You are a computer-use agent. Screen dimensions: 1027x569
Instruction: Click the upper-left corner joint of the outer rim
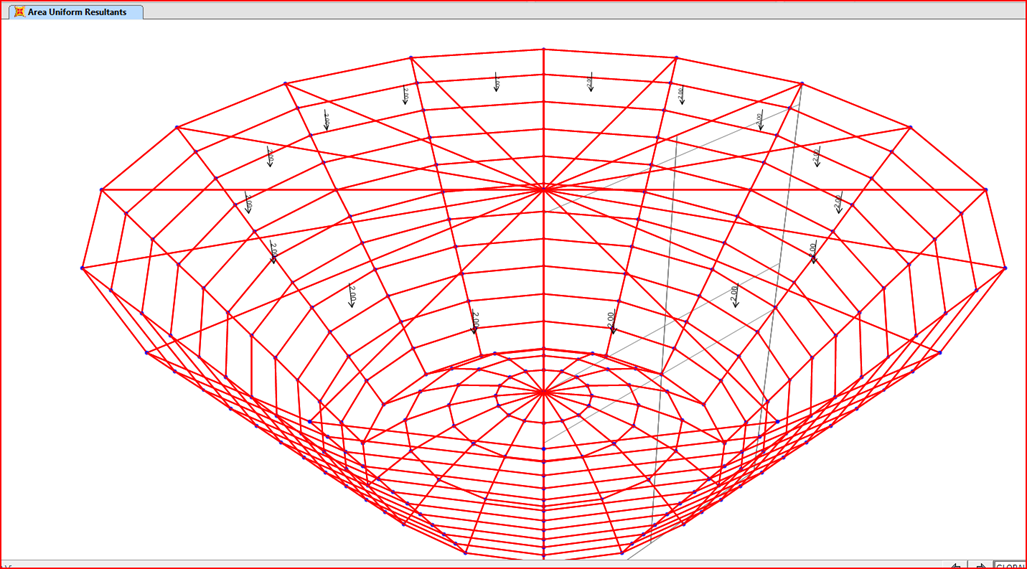pos(177,127)
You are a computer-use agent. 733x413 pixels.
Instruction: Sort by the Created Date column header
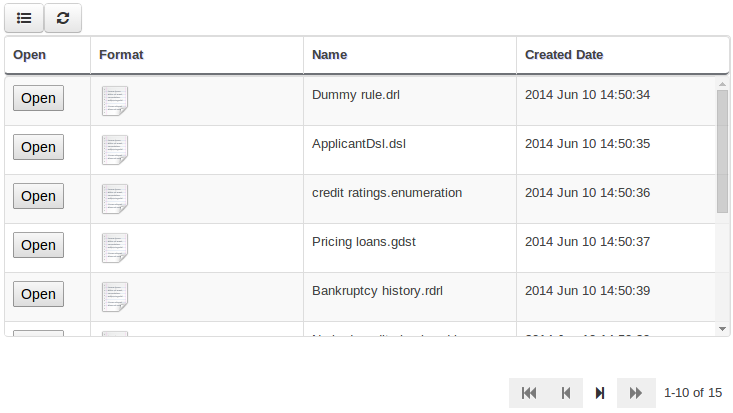pos(564,55)
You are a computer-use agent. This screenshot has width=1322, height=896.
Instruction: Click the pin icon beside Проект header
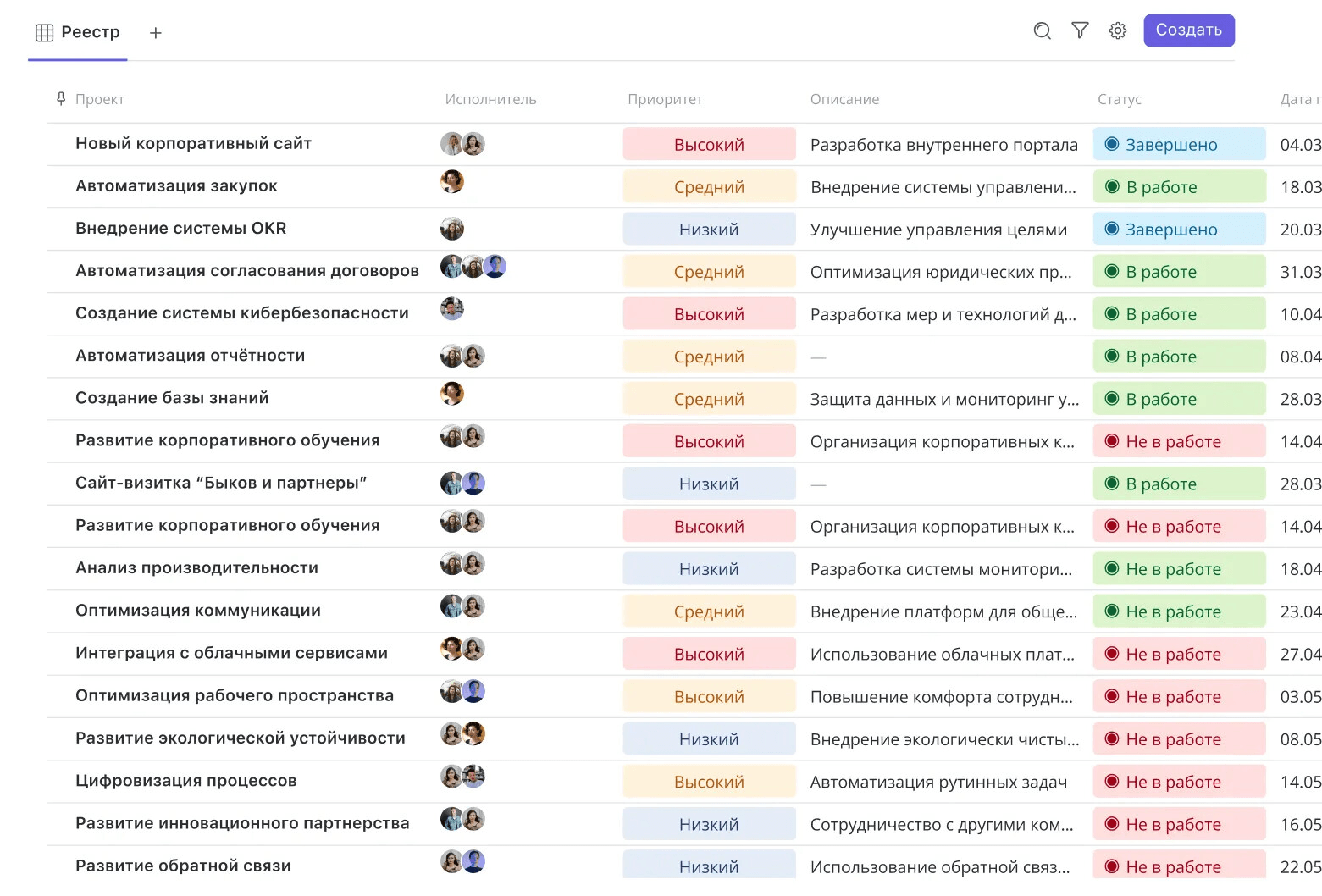click(x=61, y=99)
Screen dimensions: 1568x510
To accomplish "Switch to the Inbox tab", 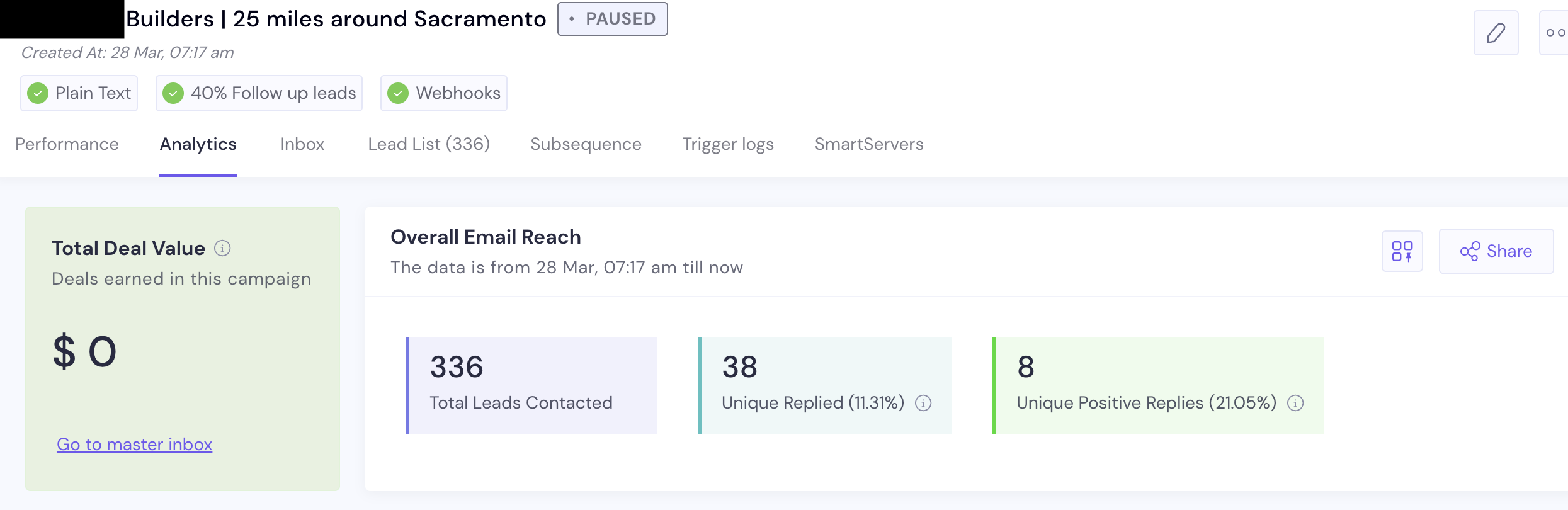I will (x=302, y=144).
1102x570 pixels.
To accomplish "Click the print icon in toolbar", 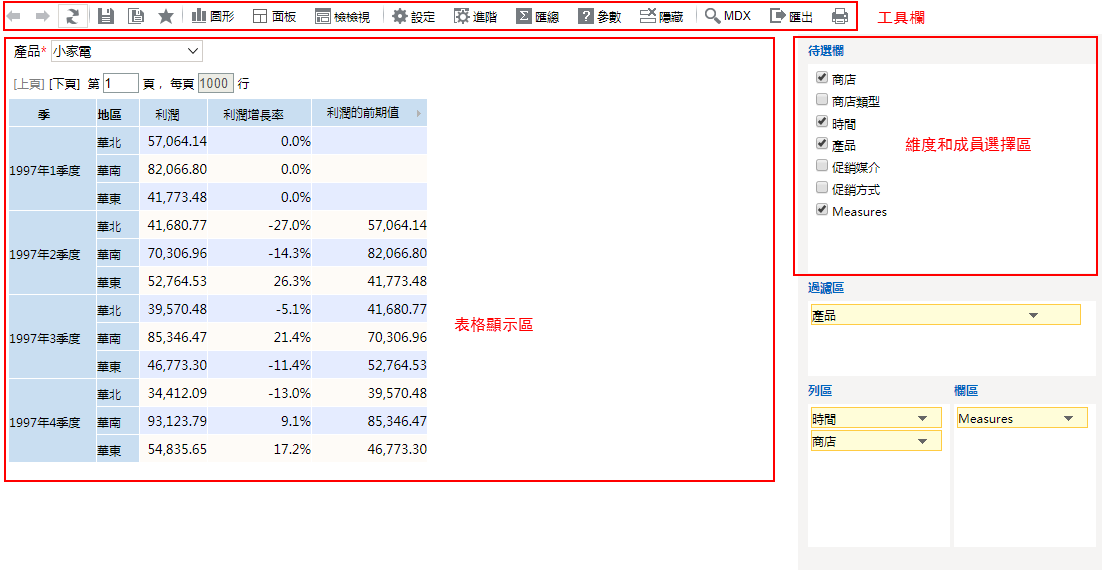I will click(840, 16).

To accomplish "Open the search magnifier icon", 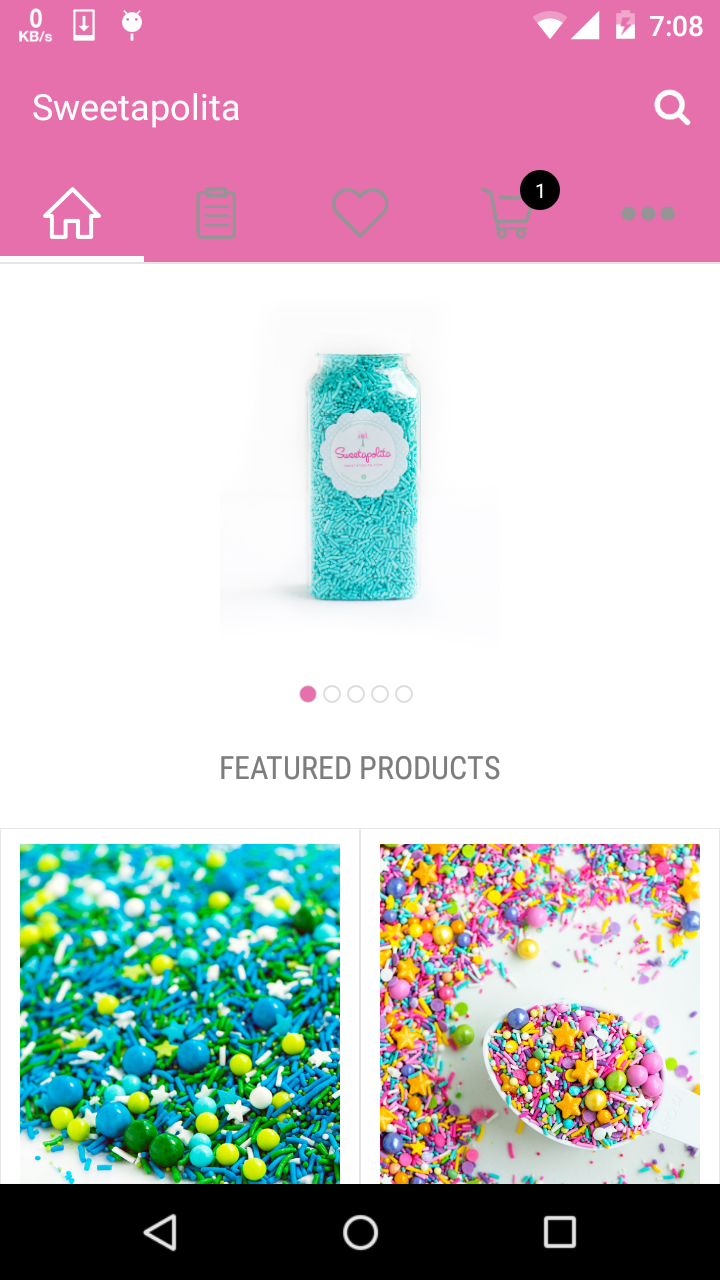I will [x=672, y=108].
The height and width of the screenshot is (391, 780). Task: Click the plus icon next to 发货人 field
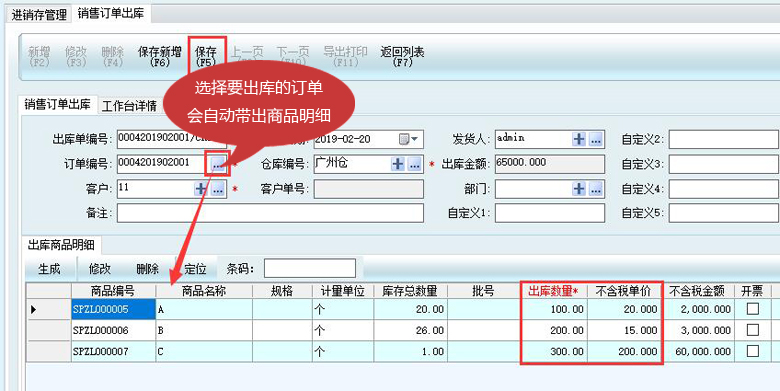(579, 139)
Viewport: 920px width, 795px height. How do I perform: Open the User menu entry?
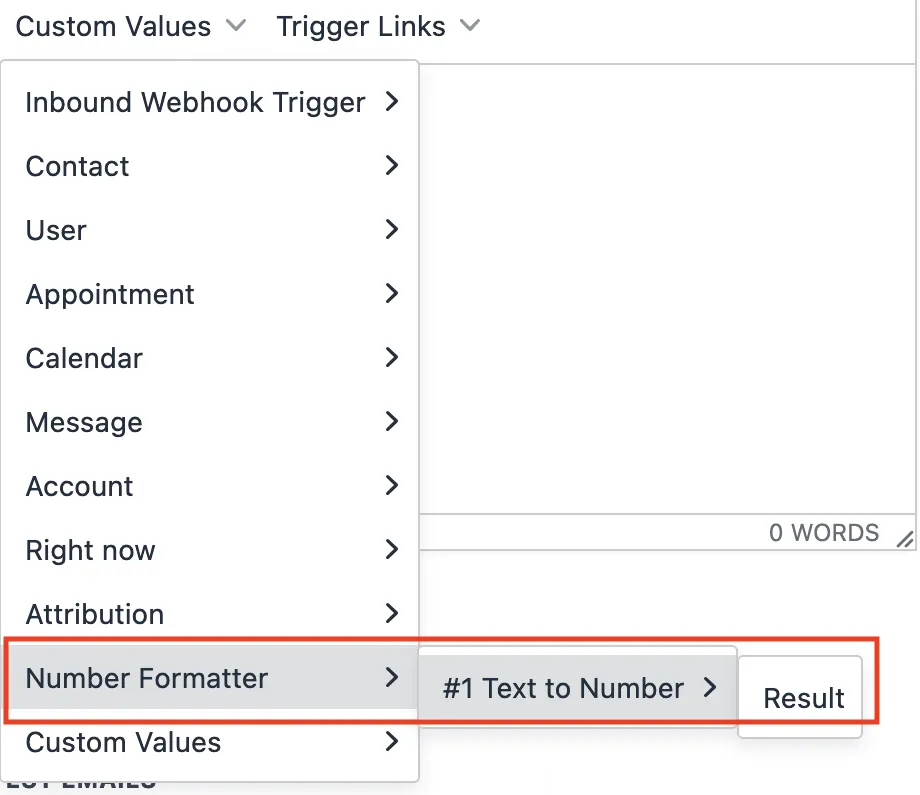point(56,230)
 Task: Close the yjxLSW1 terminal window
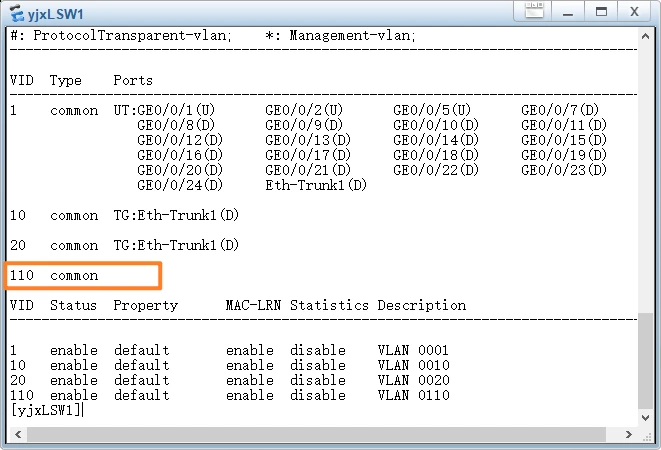coord(635,12)
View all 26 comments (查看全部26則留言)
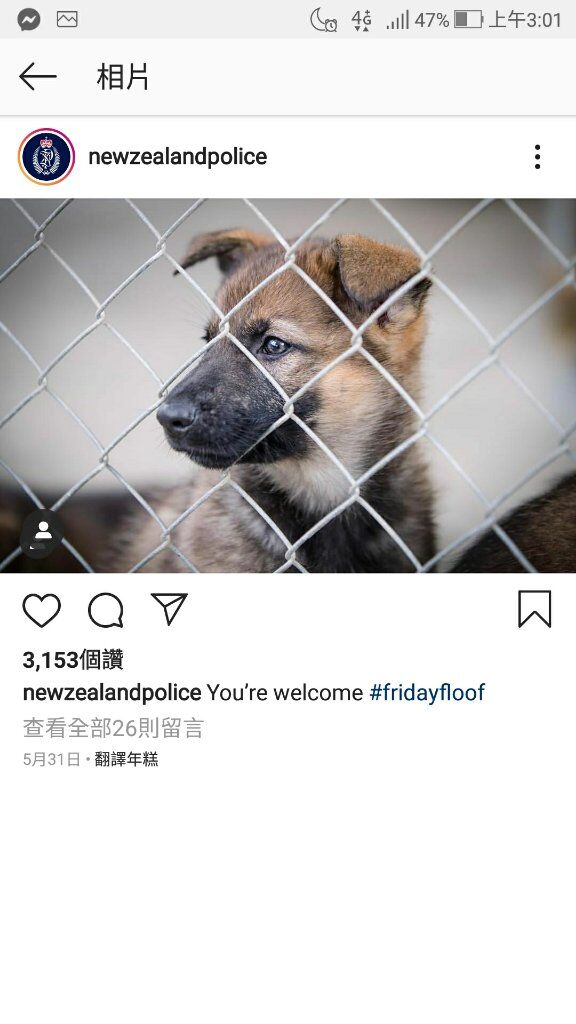This screenshot has height=1024, width=576. [114, 728]
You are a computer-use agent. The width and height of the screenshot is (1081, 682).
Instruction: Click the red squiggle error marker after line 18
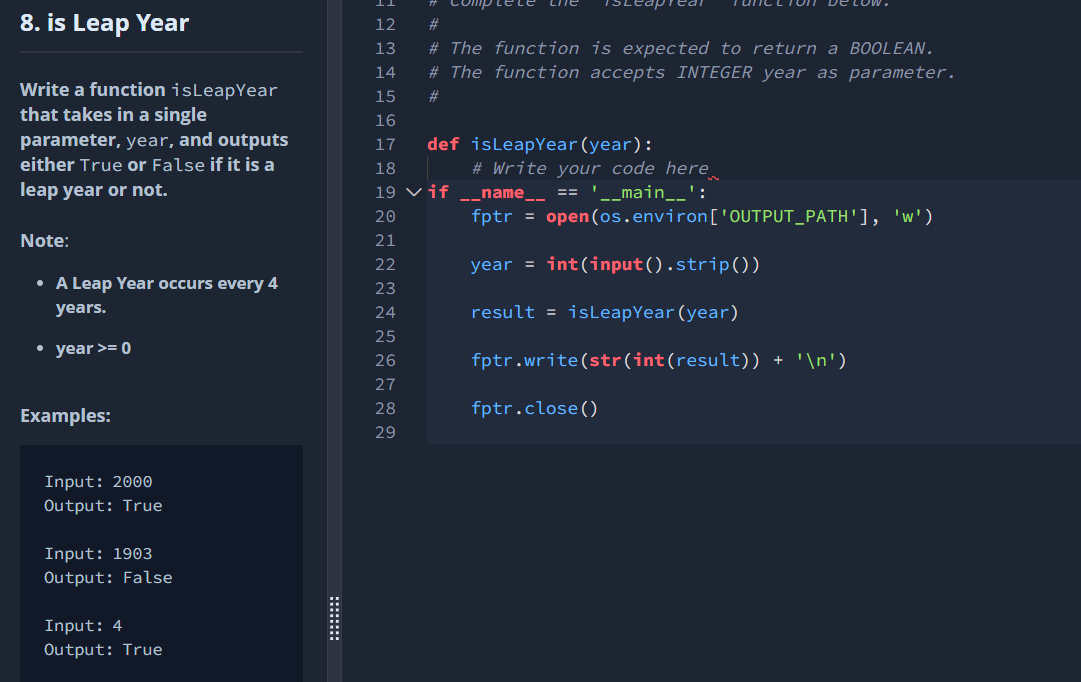tap(714, 178)
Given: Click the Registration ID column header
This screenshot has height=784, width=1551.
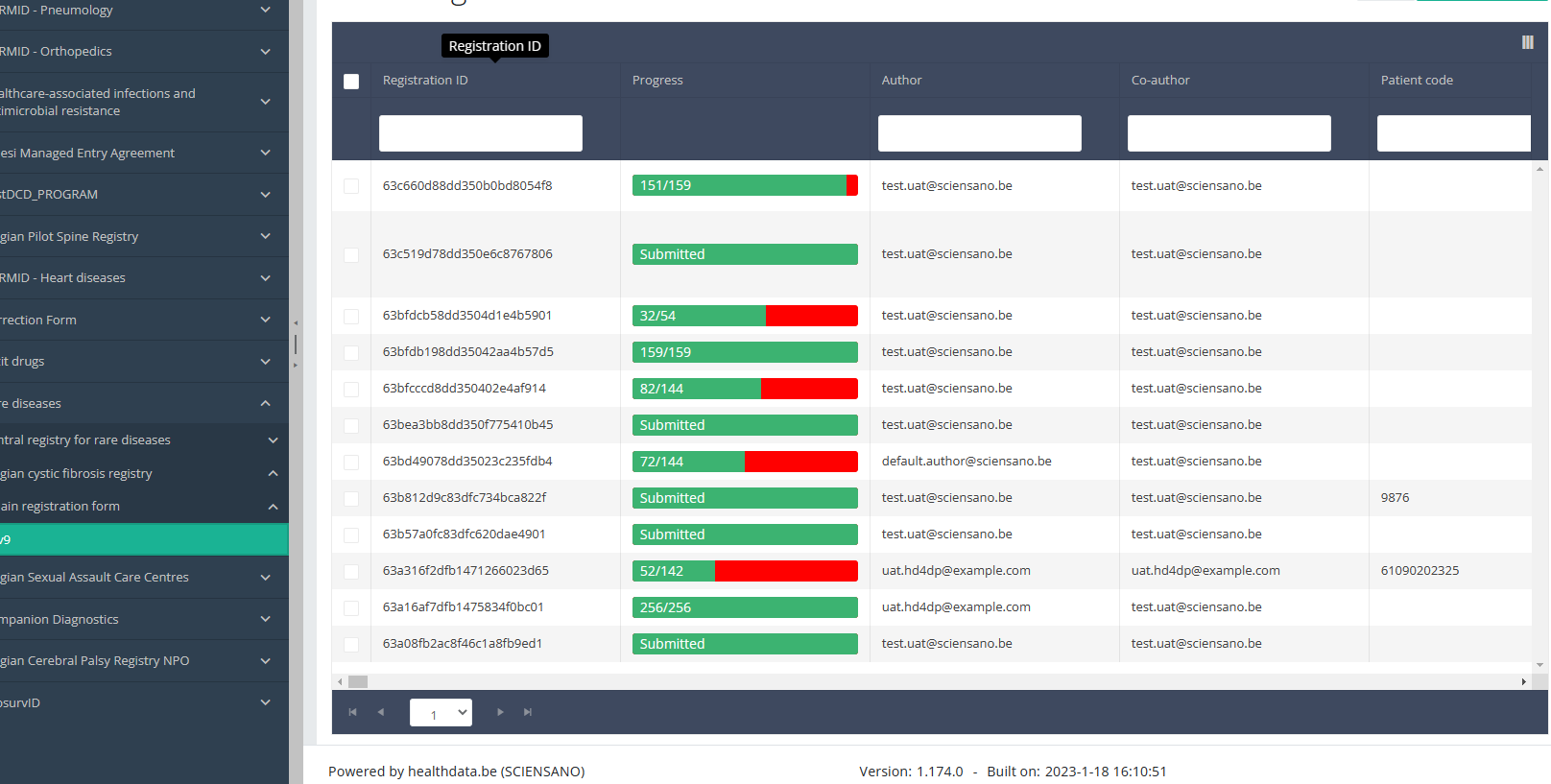Looking at the screenshot, I should 425,81.
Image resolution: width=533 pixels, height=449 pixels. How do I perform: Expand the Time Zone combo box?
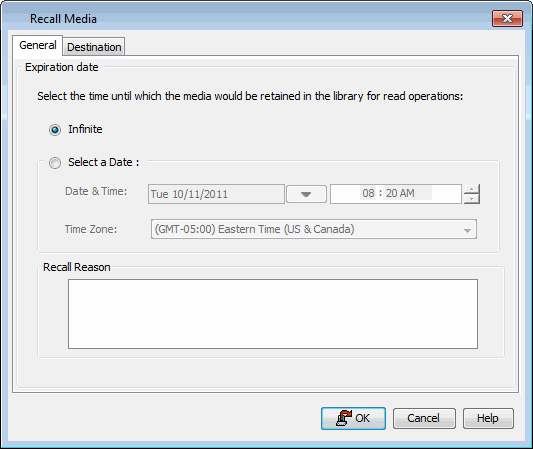click(314, 229)
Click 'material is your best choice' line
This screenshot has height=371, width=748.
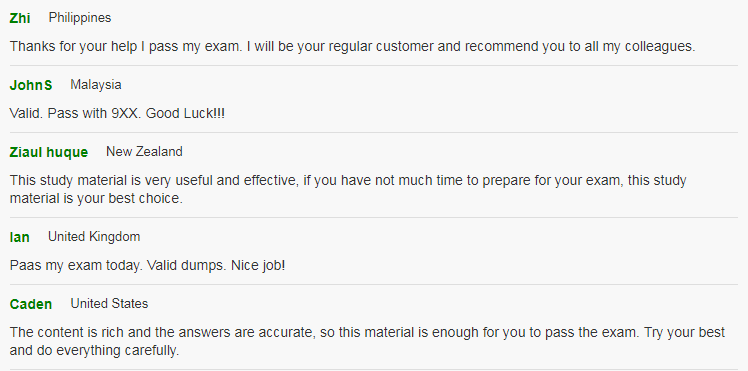96,198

______

ACTIVITY »
Return every line of the material in which the word "agent" is found.

SOLUTION FOR THIS EXERCISE »
You are a computer-use agent. Screen dimensions: 1027x569
You are a computer-use agent. 733x413 pixels.
You are a computer-use agent. This screenshot has width=1322, height=896.
You are a computer-use agent. The width and height of the screenshot is (1081, 682).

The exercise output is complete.